#### [EXERCISE BRIEF]
Render the records below as a Markdown table with a Row column for the line number and a Line column for the text, skipping blank lines. Leave the pictures out of the answer.

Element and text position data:

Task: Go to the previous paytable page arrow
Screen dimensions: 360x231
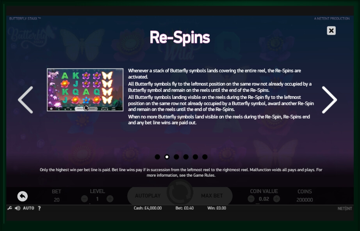Action: 25,100
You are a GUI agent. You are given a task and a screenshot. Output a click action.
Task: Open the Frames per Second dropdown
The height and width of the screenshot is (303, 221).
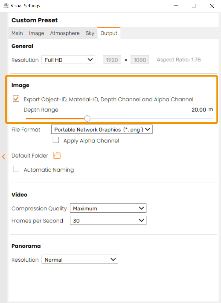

#### [TASK RESPONSE]
| Row | Line |
|---|---|
| 1 | Task: Go to the previous paytable page arrow |
| 2 | Screen dimensions: 360x231 |
| 3 | Action: 25,100 |
| 4 | You are a GUI agent. You are given a task and a screenshot. Output a click action. |
| 5 | Task: Open the Frames per Second dropdown |
| 6 | The height and width of the screenshot is (303, 221). |